Dictatorship and Democracy, 1920-1945

Dictatorship and Democracy, 1920-1945
Author :
Publisher :
Total Pages : 255
Release :
ISBN-10 : 1845360419
ISBN-13 : 9781845360412
Rating : 4/5 (19 Downloads)

Synopsis Dictatorship and Democracy, 1920-1945 by : Richard Fogarty

From Dictatorship to Democracy

From Dictatorship to Democracy
Author :
Publisher : Greenwood
Total Pages : 336
Release :
ISBN-10 : UOM:39015001802217
ISBN-13 :
Rating : 4/5 (17 Downloads)

Synopsis From Dictatorship to Democracy by : John H. Herz

Memory, War, and Dictatorship in Recent Spanish Fiction by Women

Memory, War, and Dictatorship in Recent Spanish Fiction by Women
Author :
Publisher : Bucknell University Press
Total Pages : 169
Release :
ISBN-10 : 9781611486674
ISBN-13 : 161148667X
Rating : 4/5 (74 Downloads)

Synopsis Memory, War, and Dictatorship in Recent Spanish Fiction by Women by : Sarah Leggott

Memory, War, and Dictatorship in Recent Spanish Fiction by Women analyzes five novels by women writers that present women’s experiences during and after the Spanish Civil War and Franco dictatorship, highlighting the struggles of female protagonists of different ages to confront an unresolved individual and collective past.
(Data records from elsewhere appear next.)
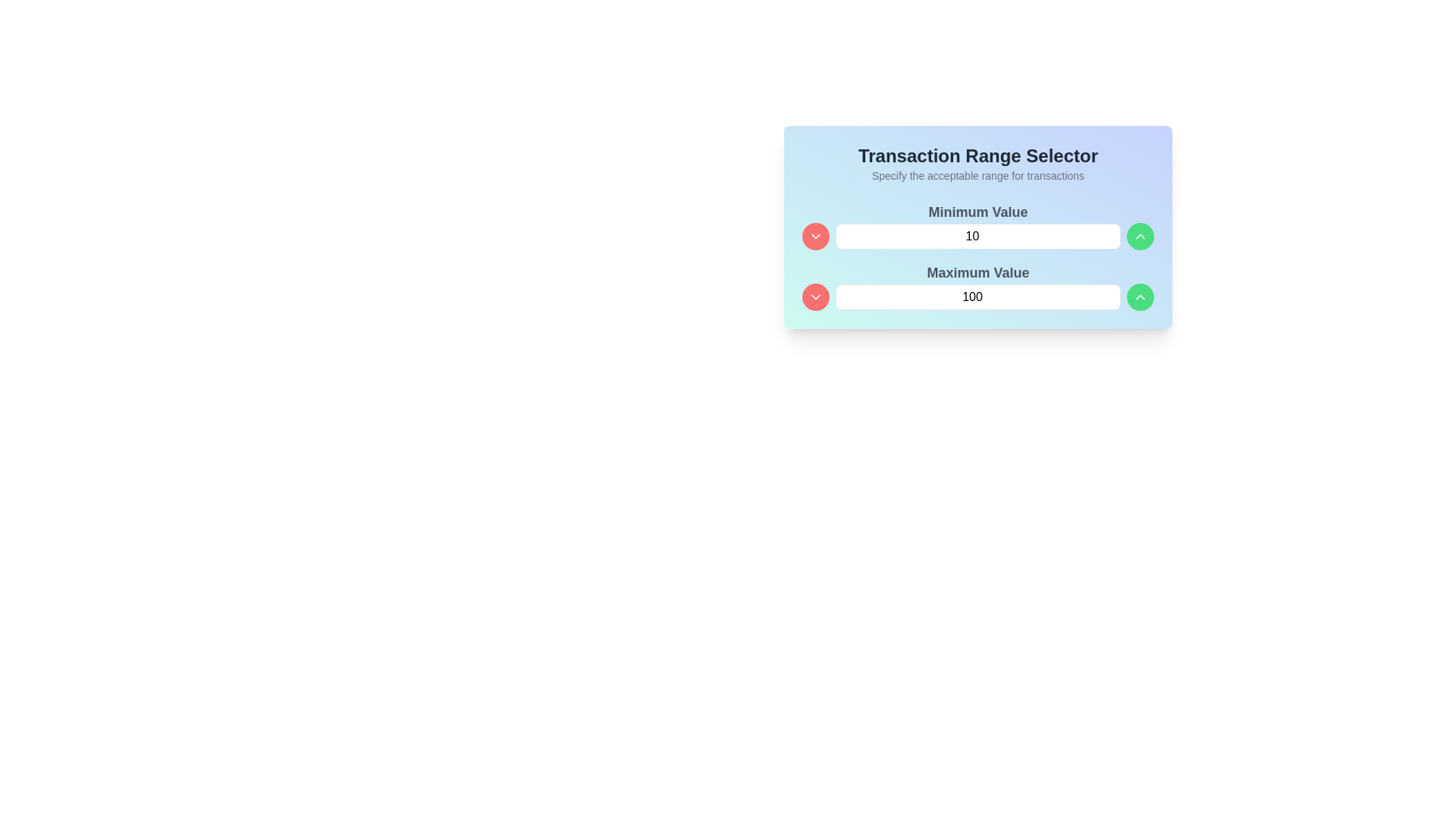 The image size is (1456, 819). I want to click on the circular green button with a white upward chevron icon located at the far right of the maximum value section to increase the maximum value, so click(1140, 237).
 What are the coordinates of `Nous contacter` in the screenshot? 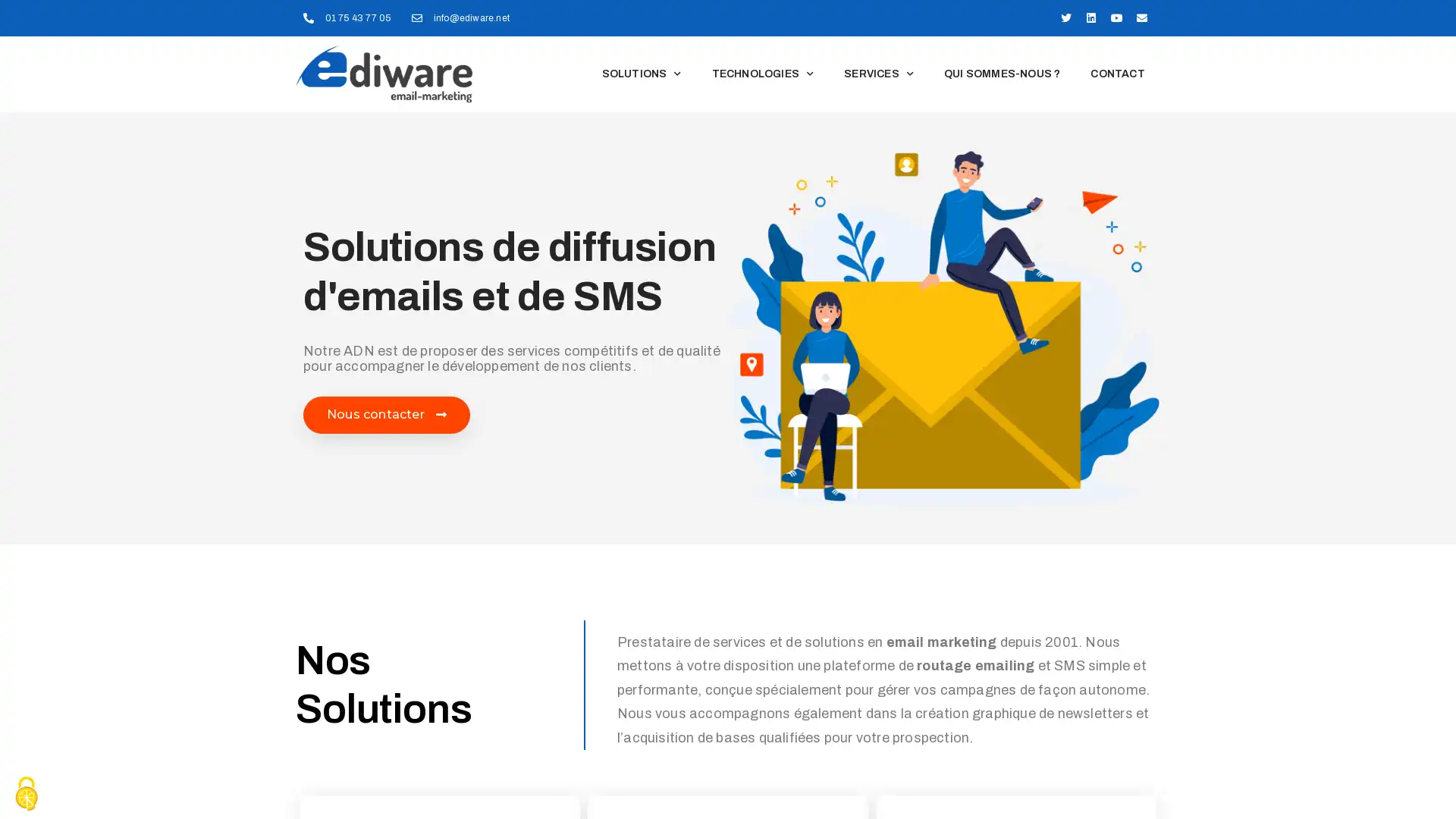 It's located at (386, 415).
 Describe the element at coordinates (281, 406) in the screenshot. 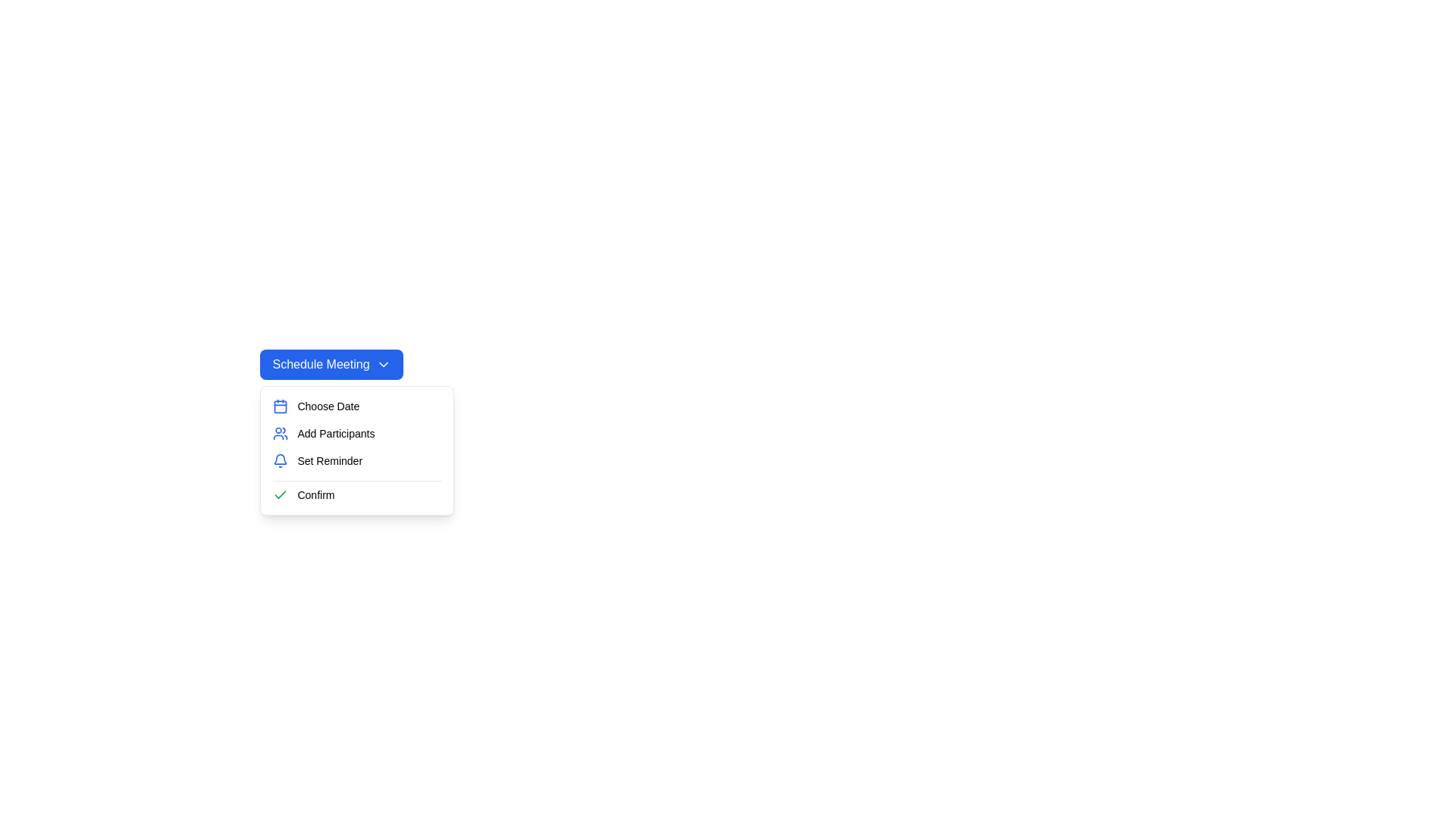

I see `the calendar icon located in the topmost row of the dropdown contents, on the far left, preceding the 'Choose Date' label` at that location.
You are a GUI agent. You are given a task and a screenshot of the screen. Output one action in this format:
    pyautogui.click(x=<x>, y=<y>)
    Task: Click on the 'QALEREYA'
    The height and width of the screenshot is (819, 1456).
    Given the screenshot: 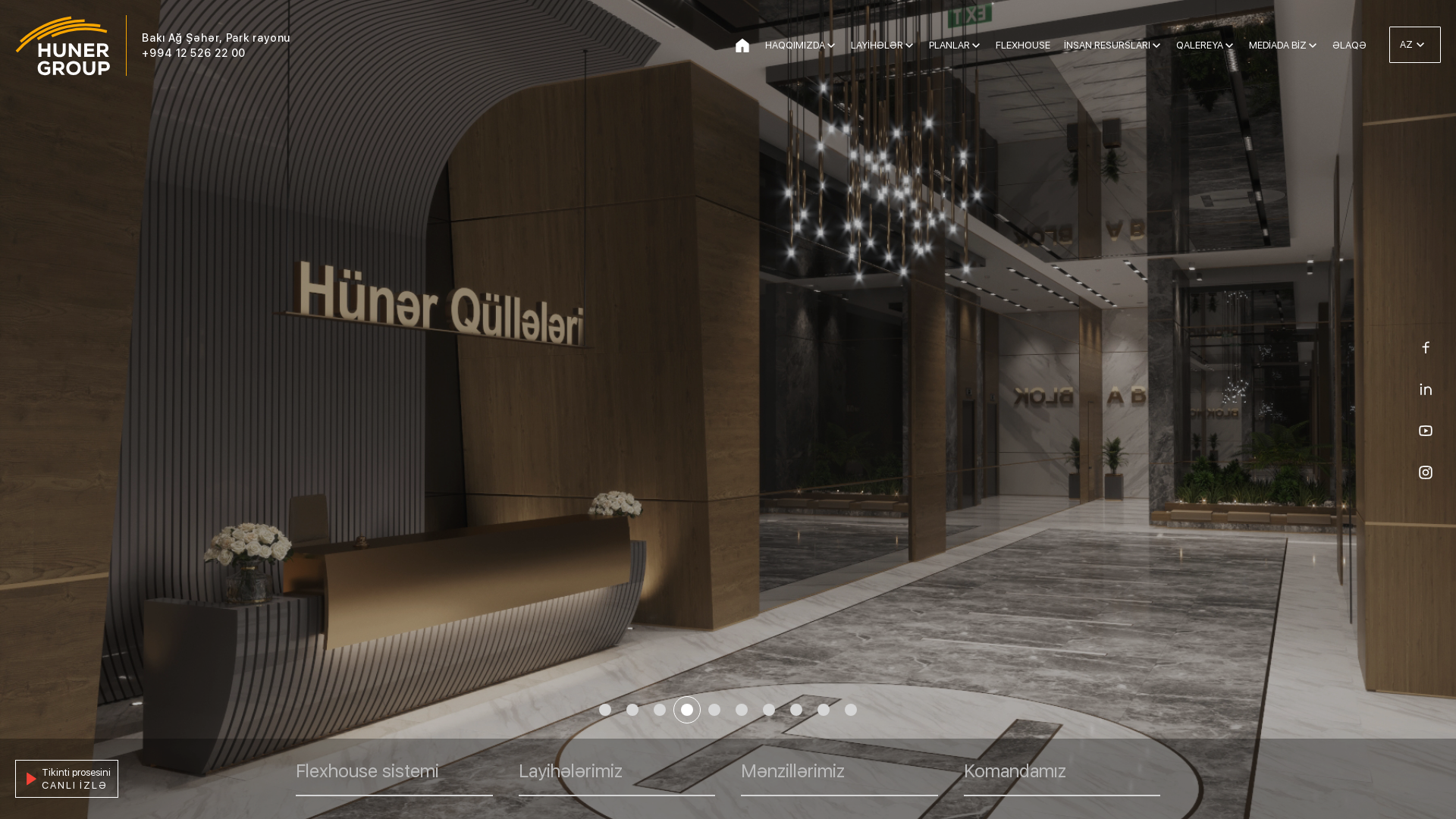 What is the action you would take?
    pyautogui.click(x=1204, y=45)
    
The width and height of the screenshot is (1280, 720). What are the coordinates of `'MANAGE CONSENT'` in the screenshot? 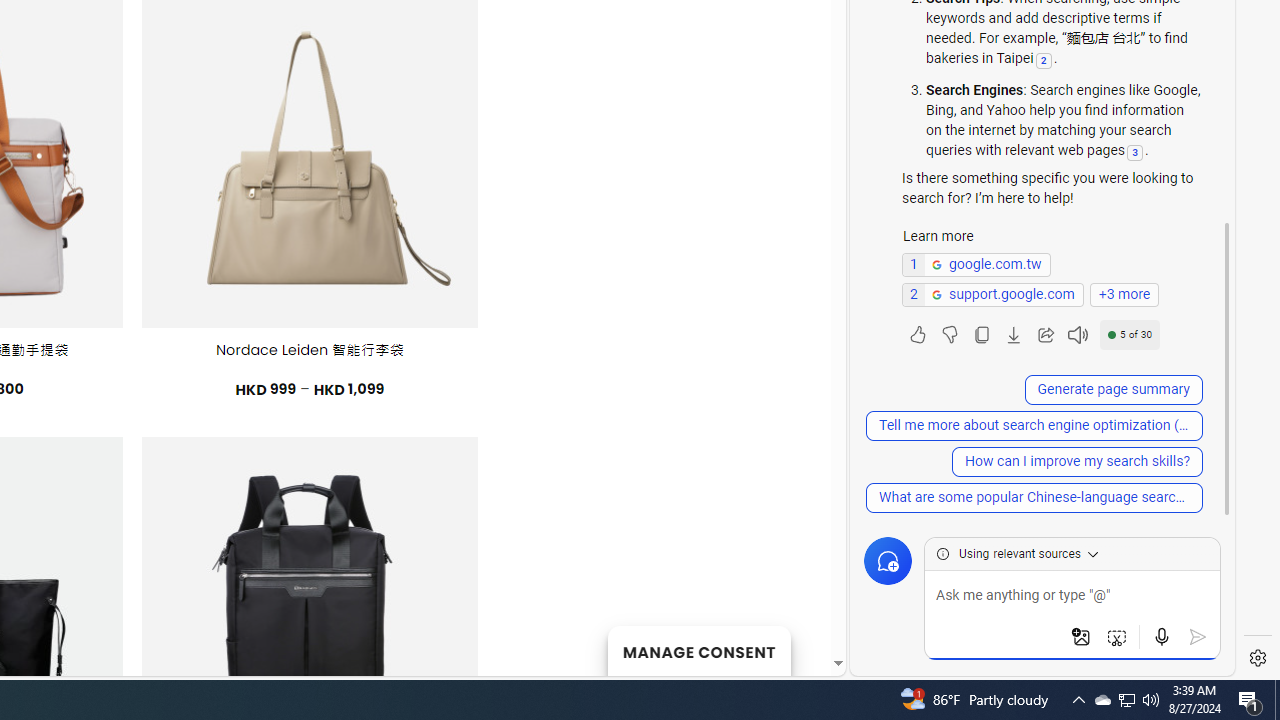 It's located at (698, 650).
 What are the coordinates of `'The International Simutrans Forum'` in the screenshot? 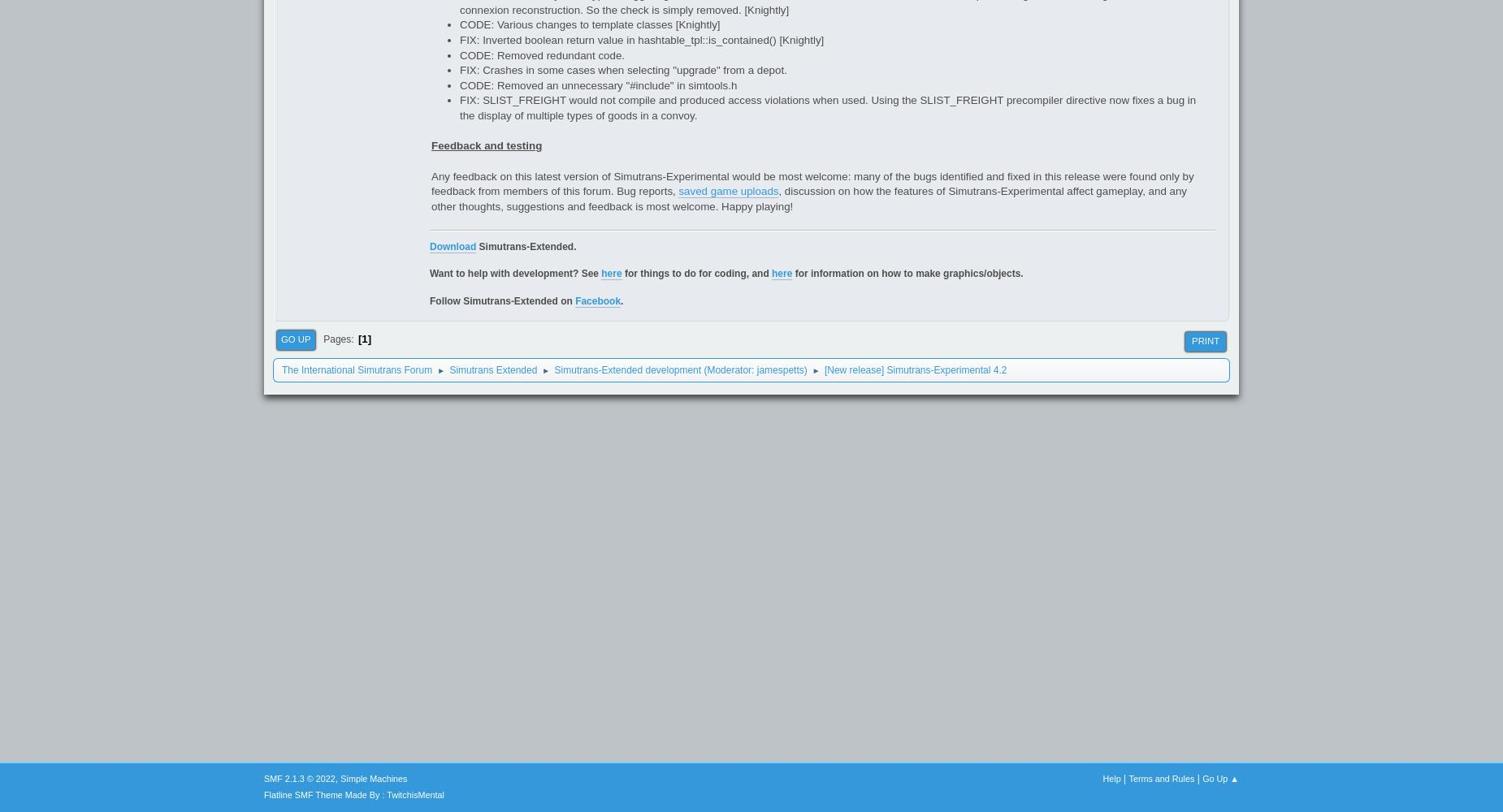 It's located at (356, 369).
It discusses the different narrative models and strategies used in these works and the ways in which they engage with their political and historical context, particularly in the light of campaigns for the so-called recovery of historical memory in Spain (the “memory boom”) and in the broader context of memory and trauma studies. The novels that are examined in this book are Dulce Chacón’s La voz dormida (2002), Rosa Regàs’s Luna lunera (1999), Josefina Aldecoa’s La fuerza del destino (1997), Carme Riera’s La mitad del alma (2005), and Almudena Grandes’s El corazón helado (2007). These works all highlight the multiple nature of memories and histories and demonstrate the complex ways in which the past impacts on the present. This book also considers the extent to which the memories represented in these five novels are inflected by gender and informed by the gender politics of twentieth-century and contemporary Spain.